Since having dined at Fusion, the menu has undergone further subtle modification. At the time of my meal, the single difference between the ingredients of the Parmigiano burger and the Umami burger, were the sesame seeds on top of the bun. Now Fusion lists the ingredients balsamic onions, sun-dried (rather than oven dried) tomatoes, and the white truffle infused “house ketchup” is now nowhere to be found on the Fusion menu, though it was certainly on my burger. Shiitake mushrooms and the famous parmesan crisp are still very much amongst it all. The grind, seasoning, and flavor of the beef was (though perhaps not surprisingly) identical to Umami’s. The tomato, and bun as well had extremely reminiscent taste and texture. The biggest difference was that the mushrooms were more chewy than I have ever been served at Umami, surely because they use dried ones and do not reconstitute them as much. The chewy shiitakes were not a shortcoming though, they added an interesting textural layer to what would otherwise be all soft components.

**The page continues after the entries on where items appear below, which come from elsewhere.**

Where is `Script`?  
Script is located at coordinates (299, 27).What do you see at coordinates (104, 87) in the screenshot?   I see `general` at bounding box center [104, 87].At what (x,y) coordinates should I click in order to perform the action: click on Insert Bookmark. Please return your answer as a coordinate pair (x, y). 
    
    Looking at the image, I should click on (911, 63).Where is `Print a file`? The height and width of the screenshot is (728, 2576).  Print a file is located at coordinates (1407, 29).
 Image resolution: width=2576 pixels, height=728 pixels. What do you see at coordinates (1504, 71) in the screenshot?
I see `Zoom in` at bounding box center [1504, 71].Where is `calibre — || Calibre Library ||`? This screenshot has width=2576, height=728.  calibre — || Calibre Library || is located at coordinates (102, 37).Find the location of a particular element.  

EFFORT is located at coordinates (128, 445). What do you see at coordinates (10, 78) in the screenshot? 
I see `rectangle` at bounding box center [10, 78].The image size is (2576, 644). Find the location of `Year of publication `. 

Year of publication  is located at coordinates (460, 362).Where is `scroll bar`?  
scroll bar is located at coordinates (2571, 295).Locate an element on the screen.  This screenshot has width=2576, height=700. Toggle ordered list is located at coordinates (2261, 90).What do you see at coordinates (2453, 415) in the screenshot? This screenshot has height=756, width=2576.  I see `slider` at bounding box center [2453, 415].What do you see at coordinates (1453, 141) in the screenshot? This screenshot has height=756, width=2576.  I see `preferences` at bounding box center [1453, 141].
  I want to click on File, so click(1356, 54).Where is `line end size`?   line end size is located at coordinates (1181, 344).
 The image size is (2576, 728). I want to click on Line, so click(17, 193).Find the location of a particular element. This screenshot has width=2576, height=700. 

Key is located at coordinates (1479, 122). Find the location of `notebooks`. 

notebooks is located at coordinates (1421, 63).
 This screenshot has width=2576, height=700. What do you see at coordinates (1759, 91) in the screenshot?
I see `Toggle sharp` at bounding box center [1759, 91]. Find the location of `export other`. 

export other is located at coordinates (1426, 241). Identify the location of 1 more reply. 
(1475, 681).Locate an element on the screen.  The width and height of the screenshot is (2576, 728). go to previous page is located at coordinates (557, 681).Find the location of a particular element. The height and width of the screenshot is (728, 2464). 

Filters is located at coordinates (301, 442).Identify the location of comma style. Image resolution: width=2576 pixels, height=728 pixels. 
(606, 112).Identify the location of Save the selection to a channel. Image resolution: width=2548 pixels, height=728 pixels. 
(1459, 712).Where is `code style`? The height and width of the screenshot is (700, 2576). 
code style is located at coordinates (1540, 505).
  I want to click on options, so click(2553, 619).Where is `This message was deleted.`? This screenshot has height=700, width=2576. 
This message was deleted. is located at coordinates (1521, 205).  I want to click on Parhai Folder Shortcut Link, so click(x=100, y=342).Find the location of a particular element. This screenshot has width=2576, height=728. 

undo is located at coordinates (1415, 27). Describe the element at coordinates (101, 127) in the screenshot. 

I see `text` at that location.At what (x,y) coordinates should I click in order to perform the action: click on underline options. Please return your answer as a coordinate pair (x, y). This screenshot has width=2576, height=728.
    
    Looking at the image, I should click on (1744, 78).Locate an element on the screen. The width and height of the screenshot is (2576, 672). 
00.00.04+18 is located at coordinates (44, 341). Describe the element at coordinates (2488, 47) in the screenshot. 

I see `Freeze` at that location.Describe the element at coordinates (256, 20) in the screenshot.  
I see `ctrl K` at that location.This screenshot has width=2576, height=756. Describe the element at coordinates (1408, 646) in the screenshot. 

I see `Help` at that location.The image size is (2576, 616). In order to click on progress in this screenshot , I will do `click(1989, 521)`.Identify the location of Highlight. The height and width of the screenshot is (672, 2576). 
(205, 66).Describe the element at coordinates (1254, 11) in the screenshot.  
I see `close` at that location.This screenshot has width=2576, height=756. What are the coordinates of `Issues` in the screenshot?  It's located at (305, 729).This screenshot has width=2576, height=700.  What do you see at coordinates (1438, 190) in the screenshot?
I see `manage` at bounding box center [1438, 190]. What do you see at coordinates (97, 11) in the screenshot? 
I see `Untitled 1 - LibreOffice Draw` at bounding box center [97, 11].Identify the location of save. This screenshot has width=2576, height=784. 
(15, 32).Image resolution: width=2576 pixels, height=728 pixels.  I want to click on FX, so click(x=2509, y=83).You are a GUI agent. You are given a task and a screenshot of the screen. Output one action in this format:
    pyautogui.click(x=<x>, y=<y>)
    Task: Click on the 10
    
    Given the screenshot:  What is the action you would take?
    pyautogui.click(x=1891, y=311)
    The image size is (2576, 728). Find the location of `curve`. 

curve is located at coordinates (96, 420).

Overall the Parmigiano burger was spectacular, and despite my rather accusatory tone up until this point, please note that Fusion Burgers’ lack of originality in no way equates to bad food. They do cheesy tots just as well as Umami does, the burgers are slightly bigger, and slightly cheaper too. I have also tried the Noir Burger (Umami’s Truffle Burger) and I think Fusion’s was actually better. The pinot noir sauce they use is positively stellar. The only real bummer about Fusion’s menu is the fact that the original recipes pale in comparison to the doppelgangers. The Mexican BBQ burger with its Al Pastor pork patty and grilled pineapple slice sounded quite intriguing, but was more sloppy than flavorful, and the same could be said about the chili cheese burger. The gents running this place are making obvious effort to develop the restaurant’s own identity, surely in no small part due to the fact that every bit of press they’ve gotten has fingered them for swagger jacking L.A.’s alpha burger spot, but nonetheless. In an effort to clarify my opinion: I’m rooting for Fusion. The development of Highland Park’s dining scene is exciting, and Fusion Burgers not only meets a need but they take nothing away from Umami by being where they are and doing what they do. I hope they find their customer base and continue to expound upon the existing menu, but do not envy the task of having to figure out the most appropriate offering to follow spot on replicas of the best burgers around.